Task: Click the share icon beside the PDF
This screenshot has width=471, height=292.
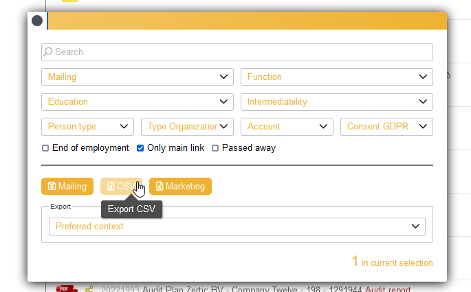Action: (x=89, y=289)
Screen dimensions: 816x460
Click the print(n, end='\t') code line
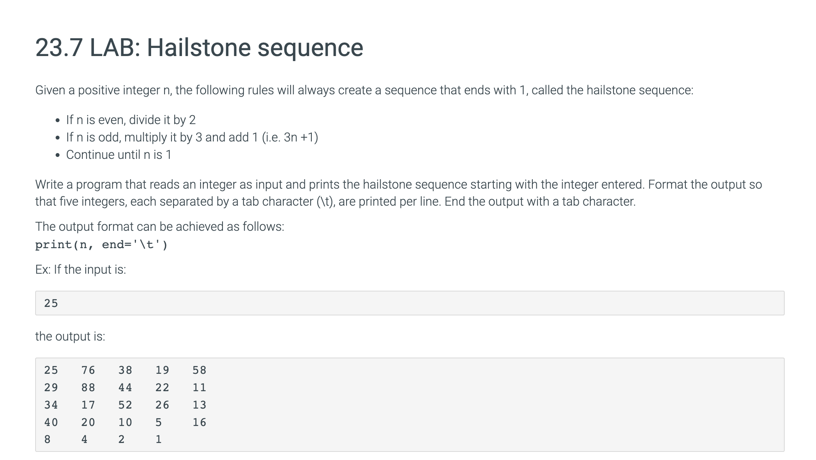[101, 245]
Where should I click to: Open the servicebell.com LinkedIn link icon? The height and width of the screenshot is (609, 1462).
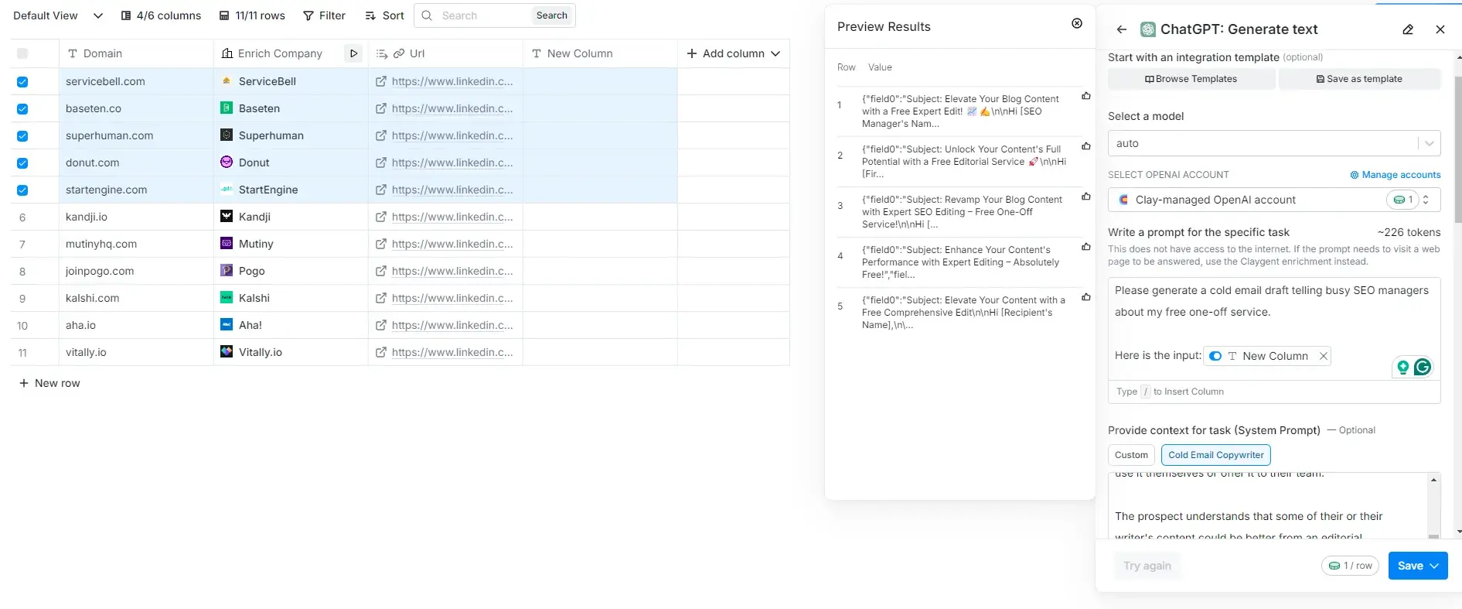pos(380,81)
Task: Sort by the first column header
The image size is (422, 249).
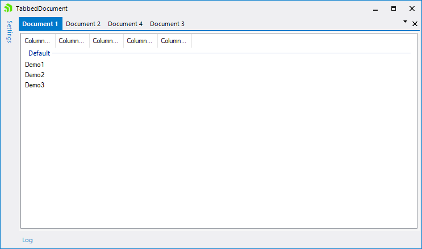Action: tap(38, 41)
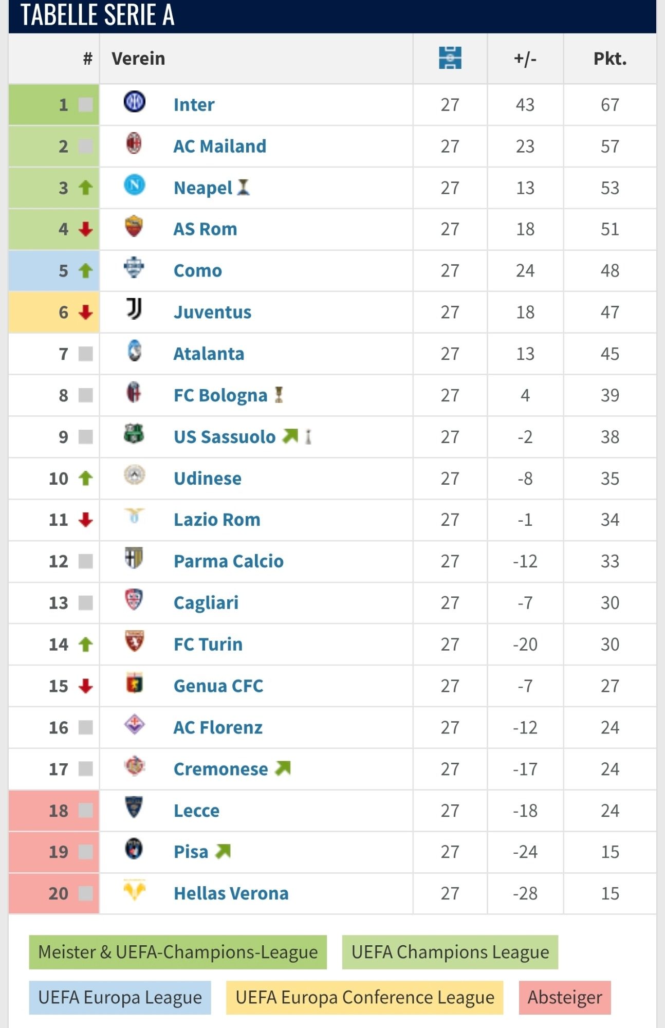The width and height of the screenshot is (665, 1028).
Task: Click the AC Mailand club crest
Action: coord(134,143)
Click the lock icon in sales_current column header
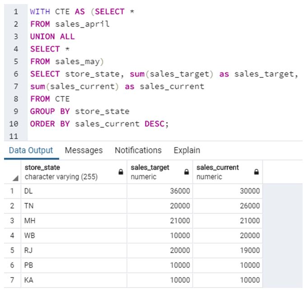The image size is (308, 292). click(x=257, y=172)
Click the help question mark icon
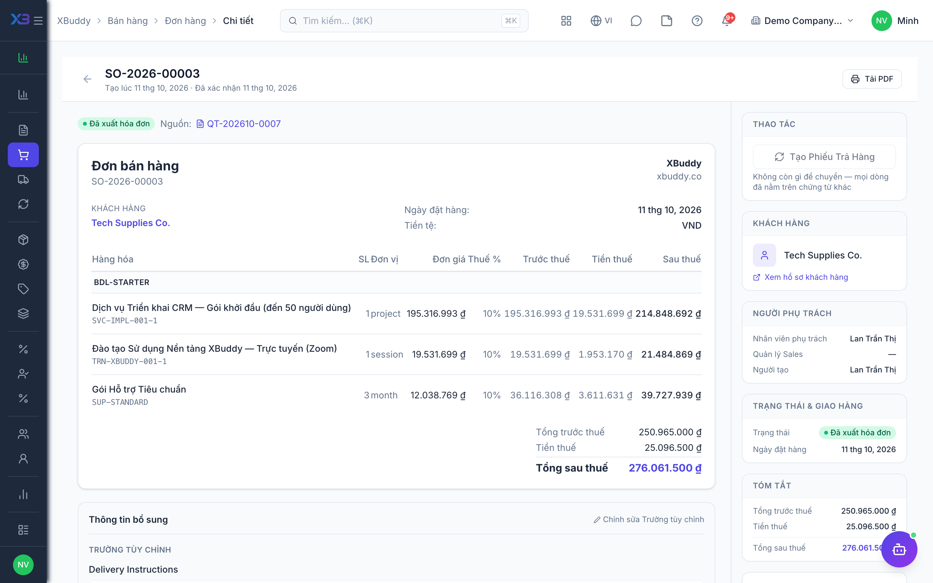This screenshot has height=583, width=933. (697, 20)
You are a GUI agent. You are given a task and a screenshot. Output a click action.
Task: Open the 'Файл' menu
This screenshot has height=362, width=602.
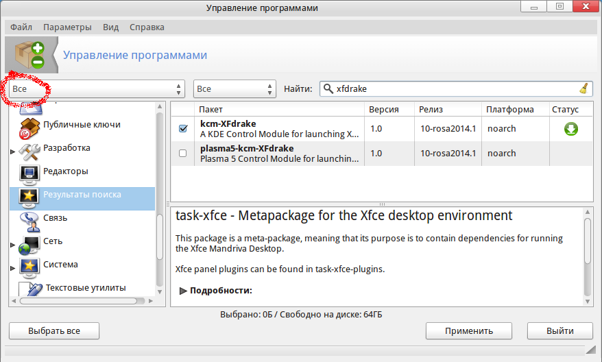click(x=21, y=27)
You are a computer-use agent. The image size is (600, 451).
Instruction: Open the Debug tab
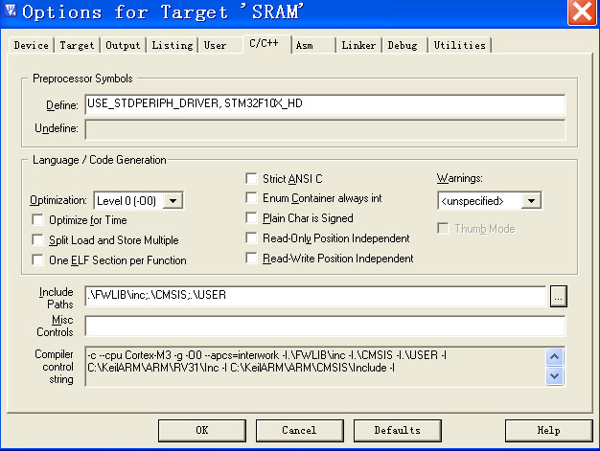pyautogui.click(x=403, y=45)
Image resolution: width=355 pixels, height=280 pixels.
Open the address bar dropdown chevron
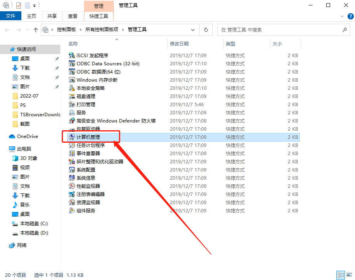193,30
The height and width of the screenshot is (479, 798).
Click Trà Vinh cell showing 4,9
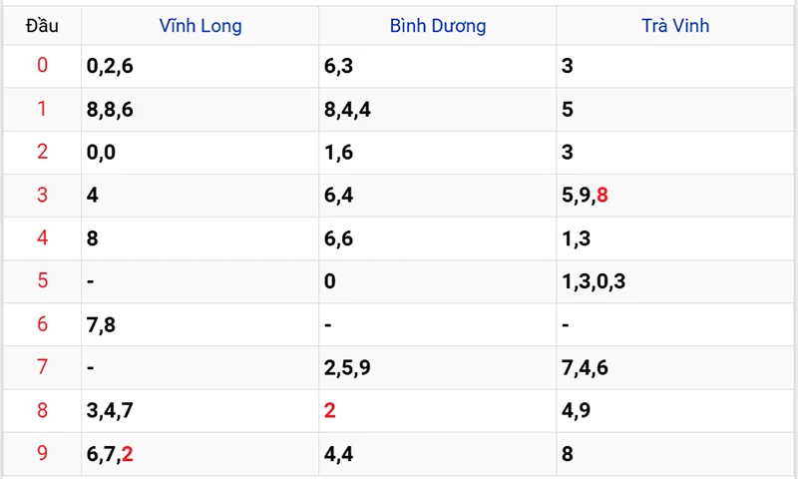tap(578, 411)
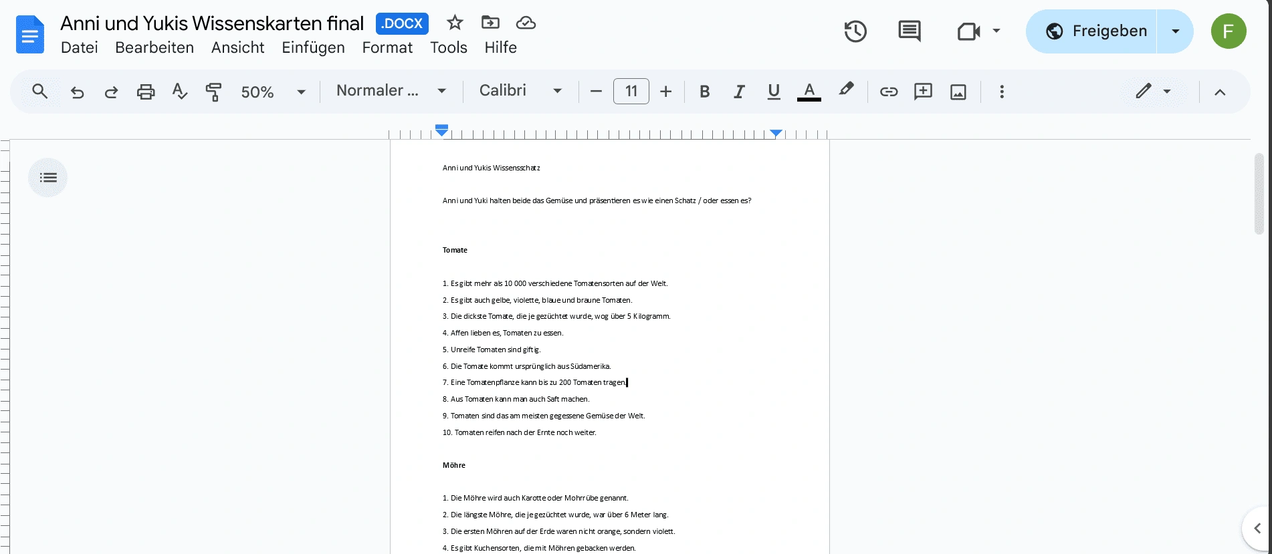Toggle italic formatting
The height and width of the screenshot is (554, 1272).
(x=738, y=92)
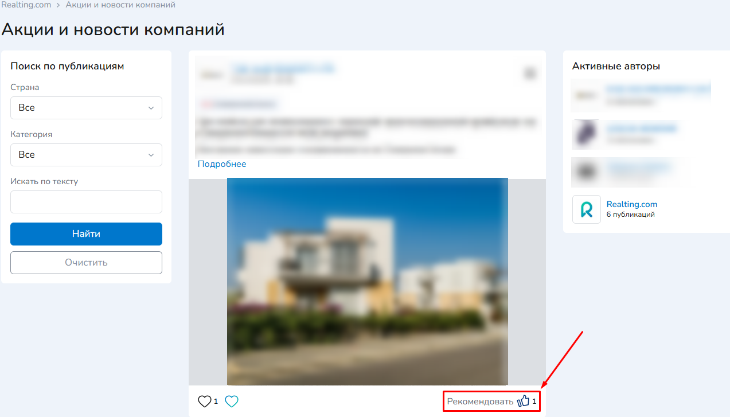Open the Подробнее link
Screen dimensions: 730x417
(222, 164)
_ _ _ _ _
» ACTIVITY
From the first line to the last, reproduce the records above exactly and skip the pictures.

» TASK ANSWER
Task: Click the share icon beside the PDF
This screenshot has width=471, height=292.
Action: (x=89, y=289)
Screen dimensions: 816x460
Click the print(n, end='\t') code line
[101, 245]
Where should I click to: Open the servicebell.com LinkedIn link icon? The height and width of the screenshot is (609, 1462).
pos(380,81)
Task: Sort by the first column header
The image size is (422, 249).
Action: tap(38, 41)
The width and height of the screenshot is (665, 1028).
Task: Click the AC Mailand club crest
Action: coord(134,143)
Click the lock icon in sales_current column header
The image size is (308, 292). click(x=257, y=172)
Click the help question mark icon
This screenshot has height=583, width=933. (697, 20)
You are a GUI agent. You are given a task and a screenshot. Output a click action.
Task: Open the 'Файл' menu
This screenshot has height=362, width=602.
click(x=21, y=27)
You are a computer-use agent. The image size is (600, 451).
Instruction: Open the Debug tab
pyautogui.click(x=403, y=45)
Image resolution: width=355 pixels, height=280 pixels.
Open the address bar dropdown chevron
193,30
The height and width of the screenshot is (479, 798).
Click Trà Vinh cell showing 4,9
tap(578, 411)
Toggle italic formatting
The height and width of the screenshot is (554, 1272).
(x=738, y=92)
Open the Подробнее link
Screen dimensions: 730x417
(222, 164)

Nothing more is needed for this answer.